**TASK:**
The response must be the exact lines from the line holding "Task: Click the" through the end of the entries, with no pictures and nothing else.

Stored records

------------------------------------------------------------

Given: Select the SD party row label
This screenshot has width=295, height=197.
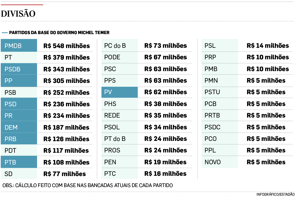Looking at the screenshot, I should pos(9,174).
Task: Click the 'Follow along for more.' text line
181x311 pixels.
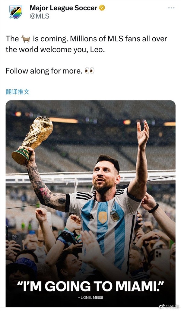Action: (44, 71)
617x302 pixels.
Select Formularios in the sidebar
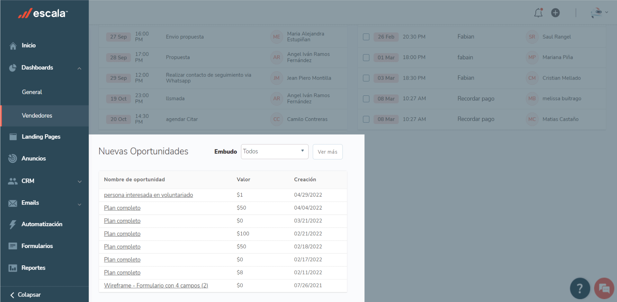point(37,246)
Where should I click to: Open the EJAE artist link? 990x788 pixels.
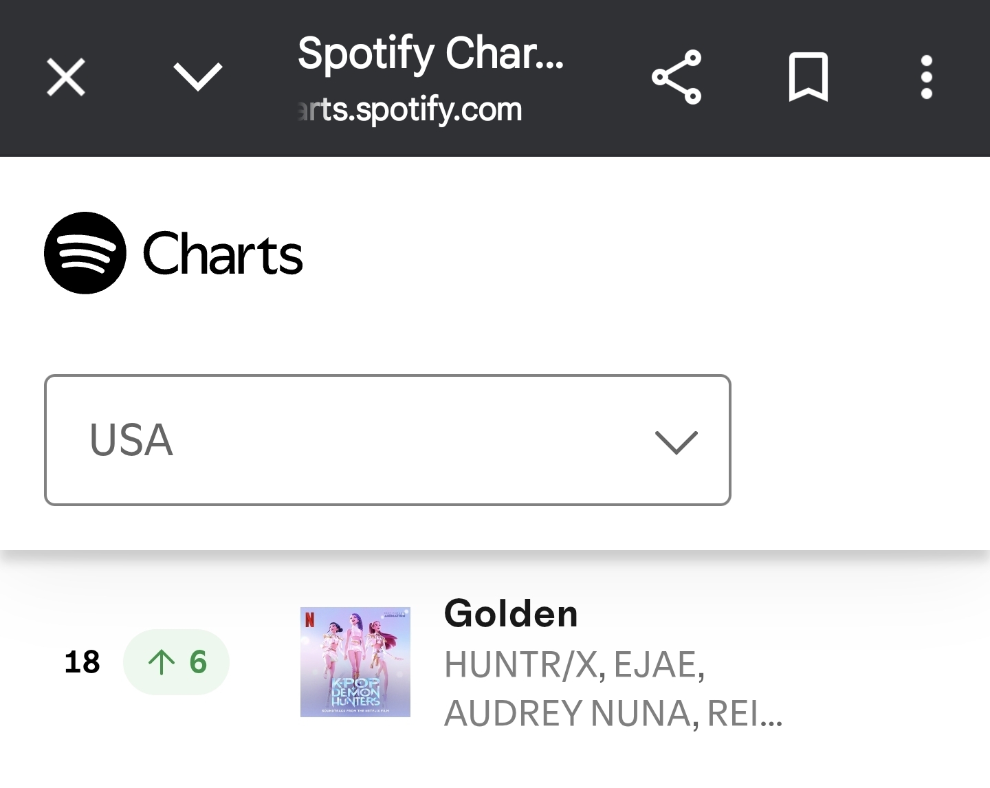659,665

------------------------------------------------------------

**TASK RESULT:**
Task: Click the 'Follow along for more.' text line
181x311 pixels.
Action: (44, 71)
617x302 pixels.
Select Formularios in the sidebar
point(37,246)
Where should I click to: Open the EJAE artist link? 990x788 pixels.
659,665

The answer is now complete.